GIS Data is an Illicit Drug
GIS in General March 29th, 2006GIS data is like an illicit drug. You can’t control it. It travels in secret and hides in the dark alleys of your organization. Its effect spreads and enslaves those that use it. In the end it can lead to ruin.
Well maybe its not that bad but organizing and managing your GIS data is difficult. If you need to maintain canonical datasets, the spread of “temporary” and/or “working” copies is your enemy. The problem seems to be directly related to the size of the organization. It becomes particularly grievous when dealing with enterprise data in a large organization.
Even when controls or policies are in place that mandate the use of only the authoritative copy of a dataset, the nature of GIS practically encourages the duplication of data. Here are some scenarios that lead to the duplication of data:
- Perception that local data is better/faster/more available that than on the server. The answer, make a copy! Oh, and while we’re at it, tweak it a bit.
- Resistance to change in technology. You move all your vector or raster data to a relational database for centralized management and administration and folks still use the client tools to make a local copy in a format they are more comfortable with.
- An error is found in a dataset, someone makes copy, corrects it, and then uses it in their work rather than pushing the fix back through the organization to update the canonical copy.
- A customization of the data is needed and through evolution of versions, you end up with a dozen copies, typically labeled boundary, boundary_old, boundary_good, boundary_2k, boundary_best, and so on. Which one do you use? Better yet, which one does the new guy that comes on 2 years from now use?
The crux of the problem is that you can’t stop people from creating local datasets. I can hear the GIS freedom fighters howling now. Don’t get me wrong, I firmly believe in doing what it takes to get the job done and I’m not a command and control type. I’ve witnessed this from both sides of the fence and am convinced that in the long run, something has to be done to get control of GIS data without impeding the workflow and ability to complete projects in a timely fashion.
Perhaps its just a management problem.

March 29th, 2006 at 8:39 pm
Spot on analysis.
I’m lucky enough to see a push for consolidation in my current job, but here are some more scenarios that lead to data proliferation:
- The original enterprise data model failed to recognise an existing need, or is inflexible in adjusting to new requirements.

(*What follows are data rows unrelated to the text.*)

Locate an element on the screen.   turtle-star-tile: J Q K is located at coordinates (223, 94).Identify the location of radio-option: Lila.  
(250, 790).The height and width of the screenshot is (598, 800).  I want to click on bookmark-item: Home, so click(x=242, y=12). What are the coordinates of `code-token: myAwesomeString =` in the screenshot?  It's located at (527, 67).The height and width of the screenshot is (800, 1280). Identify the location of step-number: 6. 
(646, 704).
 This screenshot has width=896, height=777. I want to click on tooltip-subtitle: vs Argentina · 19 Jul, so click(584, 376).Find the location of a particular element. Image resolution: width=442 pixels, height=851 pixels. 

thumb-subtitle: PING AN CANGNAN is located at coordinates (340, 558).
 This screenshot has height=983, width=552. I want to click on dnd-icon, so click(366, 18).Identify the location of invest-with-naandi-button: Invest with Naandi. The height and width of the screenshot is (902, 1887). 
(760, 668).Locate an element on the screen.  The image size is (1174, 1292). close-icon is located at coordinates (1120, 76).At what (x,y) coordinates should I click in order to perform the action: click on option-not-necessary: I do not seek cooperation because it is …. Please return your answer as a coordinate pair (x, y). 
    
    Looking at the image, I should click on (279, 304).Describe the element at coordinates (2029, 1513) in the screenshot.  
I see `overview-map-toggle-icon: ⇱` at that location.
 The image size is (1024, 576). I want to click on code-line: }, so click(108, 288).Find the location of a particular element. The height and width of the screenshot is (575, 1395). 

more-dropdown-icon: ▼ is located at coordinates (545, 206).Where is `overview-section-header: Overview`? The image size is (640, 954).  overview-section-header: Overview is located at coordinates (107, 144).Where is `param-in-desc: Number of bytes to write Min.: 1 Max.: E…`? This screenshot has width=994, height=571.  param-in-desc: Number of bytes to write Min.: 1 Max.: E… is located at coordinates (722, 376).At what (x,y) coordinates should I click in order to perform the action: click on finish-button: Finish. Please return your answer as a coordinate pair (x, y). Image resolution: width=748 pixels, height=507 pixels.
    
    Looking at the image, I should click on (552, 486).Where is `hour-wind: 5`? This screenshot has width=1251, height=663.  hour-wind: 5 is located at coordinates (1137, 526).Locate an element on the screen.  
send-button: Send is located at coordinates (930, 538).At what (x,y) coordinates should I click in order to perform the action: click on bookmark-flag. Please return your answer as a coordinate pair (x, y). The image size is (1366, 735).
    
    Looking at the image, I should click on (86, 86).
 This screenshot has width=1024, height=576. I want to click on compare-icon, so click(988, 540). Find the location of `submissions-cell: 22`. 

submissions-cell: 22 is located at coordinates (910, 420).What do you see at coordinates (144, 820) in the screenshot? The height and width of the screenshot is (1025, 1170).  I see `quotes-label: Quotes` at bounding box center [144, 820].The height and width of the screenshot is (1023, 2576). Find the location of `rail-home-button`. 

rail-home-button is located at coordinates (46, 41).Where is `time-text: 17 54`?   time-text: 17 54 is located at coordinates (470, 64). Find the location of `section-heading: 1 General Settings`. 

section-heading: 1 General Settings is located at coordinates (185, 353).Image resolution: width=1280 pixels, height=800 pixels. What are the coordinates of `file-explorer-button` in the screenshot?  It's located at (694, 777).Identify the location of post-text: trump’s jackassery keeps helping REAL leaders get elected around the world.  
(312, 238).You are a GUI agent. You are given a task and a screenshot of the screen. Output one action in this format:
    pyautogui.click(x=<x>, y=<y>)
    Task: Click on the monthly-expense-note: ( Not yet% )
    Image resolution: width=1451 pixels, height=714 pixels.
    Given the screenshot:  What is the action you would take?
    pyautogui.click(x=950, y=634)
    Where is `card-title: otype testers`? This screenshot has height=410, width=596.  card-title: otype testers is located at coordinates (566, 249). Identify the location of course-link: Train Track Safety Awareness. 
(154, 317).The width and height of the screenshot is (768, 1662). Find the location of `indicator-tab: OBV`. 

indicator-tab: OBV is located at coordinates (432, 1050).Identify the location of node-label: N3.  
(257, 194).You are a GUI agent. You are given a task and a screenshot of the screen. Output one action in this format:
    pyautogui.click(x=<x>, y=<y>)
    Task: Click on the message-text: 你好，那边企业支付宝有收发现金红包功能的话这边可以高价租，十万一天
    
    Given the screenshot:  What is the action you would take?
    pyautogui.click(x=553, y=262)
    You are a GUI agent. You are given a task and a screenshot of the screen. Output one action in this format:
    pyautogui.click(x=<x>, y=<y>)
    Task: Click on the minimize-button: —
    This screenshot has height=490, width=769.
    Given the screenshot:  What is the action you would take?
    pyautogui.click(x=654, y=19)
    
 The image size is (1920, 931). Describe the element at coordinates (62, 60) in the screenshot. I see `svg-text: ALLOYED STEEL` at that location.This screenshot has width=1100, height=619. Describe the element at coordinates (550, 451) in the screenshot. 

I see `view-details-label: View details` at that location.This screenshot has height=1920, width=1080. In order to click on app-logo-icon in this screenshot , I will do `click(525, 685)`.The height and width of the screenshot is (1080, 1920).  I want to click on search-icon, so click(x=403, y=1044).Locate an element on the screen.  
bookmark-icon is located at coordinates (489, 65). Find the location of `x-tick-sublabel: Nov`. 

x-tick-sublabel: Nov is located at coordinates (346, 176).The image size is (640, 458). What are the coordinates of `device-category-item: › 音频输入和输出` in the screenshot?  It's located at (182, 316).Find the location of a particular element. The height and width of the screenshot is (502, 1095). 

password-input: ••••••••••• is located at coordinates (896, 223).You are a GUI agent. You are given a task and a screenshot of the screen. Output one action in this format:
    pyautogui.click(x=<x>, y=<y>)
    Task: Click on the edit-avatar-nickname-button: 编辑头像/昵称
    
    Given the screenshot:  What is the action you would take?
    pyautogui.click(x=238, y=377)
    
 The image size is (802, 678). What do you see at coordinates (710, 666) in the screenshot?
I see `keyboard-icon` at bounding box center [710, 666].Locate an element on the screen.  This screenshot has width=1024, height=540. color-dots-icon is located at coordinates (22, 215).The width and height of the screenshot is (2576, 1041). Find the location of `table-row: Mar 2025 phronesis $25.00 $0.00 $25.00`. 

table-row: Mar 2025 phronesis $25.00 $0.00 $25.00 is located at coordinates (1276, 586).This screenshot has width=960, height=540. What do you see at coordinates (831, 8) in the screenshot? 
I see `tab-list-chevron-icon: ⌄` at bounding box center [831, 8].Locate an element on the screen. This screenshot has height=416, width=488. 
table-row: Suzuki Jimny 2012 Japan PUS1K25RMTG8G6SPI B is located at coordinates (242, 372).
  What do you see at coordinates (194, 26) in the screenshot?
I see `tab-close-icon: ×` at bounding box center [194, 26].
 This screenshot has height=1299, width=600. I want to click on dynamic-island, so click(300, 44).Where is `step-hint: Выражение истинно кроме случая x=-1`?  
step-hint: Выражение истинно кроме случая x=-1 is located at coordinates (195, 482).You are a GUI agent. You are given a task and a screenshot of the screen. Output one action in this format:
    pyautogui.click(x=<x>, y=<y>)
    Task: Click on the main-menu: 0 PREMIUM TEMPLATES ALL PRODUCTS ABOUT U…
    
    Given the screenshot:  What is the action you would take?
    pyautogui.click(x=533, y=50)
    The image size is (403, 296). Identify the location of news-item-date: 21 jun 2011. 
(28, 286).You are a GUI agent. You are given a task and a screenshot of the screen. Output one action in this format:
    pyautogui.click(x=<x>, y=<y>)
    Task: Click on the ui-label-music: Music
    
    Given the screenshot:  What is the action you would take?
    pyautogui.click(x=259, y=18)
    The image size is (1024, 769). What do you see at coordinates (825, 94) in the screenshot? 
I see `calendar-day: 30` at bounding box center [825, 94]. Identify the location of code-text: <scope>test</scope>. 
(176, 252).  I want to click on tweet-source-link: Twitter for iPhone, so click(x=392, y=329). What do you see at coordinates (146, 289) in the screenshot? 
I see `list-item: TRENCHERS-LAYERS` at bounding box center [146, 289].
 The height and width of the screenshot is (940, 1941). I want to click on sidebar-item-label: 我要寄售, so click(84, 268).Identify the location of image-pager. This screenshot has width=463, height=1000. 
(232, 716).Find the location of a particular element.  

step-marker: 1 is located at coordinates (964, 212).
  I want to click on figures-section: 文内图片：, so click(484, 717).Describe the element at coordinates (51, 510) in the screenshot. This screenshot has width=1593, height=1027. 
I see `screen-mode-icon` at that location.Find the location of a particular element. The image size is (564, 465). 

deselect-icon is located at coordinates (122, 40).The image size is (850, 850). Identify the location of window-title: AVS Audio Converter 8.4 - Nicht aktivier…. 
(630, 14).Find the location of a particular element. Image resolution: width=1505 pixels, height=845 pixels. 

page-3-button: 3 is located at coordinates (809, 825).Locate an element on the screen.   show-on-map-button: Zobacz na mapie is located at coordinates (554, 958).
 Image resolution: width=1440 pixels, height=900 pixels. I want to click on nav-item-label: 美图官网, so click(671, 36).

- Client software requires update access to the database for making styling changes (is this GIS or Illustrator folks?)
- The organisation’s GIS users are balkanized both by the organisation and by technology. Data models and databases that are readble by one department need scheduled translations for usage by other departments.
- The update cycle is broken. The maintaining department is unresponsive to error notifications and change requests.
- The complexity of client-side setup for new data models is high, creating a barrier to data model changes.
Honestly, I’d rather say that it’s a managment problem so that my manager has to deal with it
Jason
March 29th, 2006 at 9:58 pm
You hit the nail on the head, Gary. Revisions are necessary since all data needs to be massaged for analysis or cartography. Currently the most practical way to do this is to make a new dataset. You spawn new datasets to make minor changes, to join with attribute tables, to reproject, to test processing steps on smaller clipped regions, to move to another platform or another software package, etc. So you’ve got a dozen datasets on three machines all essentially representing the same thing with cryptic names like eu_bord_clip, eu_bord2, etc. Then you realize you made some minor mistake in the original parent dataset. Ahhhh….
So thinking pie-in-the-sky here, what would be the ideal solution? I was dreaming of a CVS /SVN central repository-like system where each user could check out their local copy, make changes to the dataset in their software of choice. Those changes can be checked back in, split into branches, rolled back to previous versions and all the metadata is managed internally. Using a data abstraction layer, the data could be checked in/out in any format so users could download and work with whichever format they needed locally. I can’t imagine the logistics of building such a system but it’s always nice to dream.
January 12th, 2009 at 9:47 am
I’m coming in way late here, but I’m doing a grad school project on enterprise GIS data and knowledge management and would love to hear about any successful solutions these problems.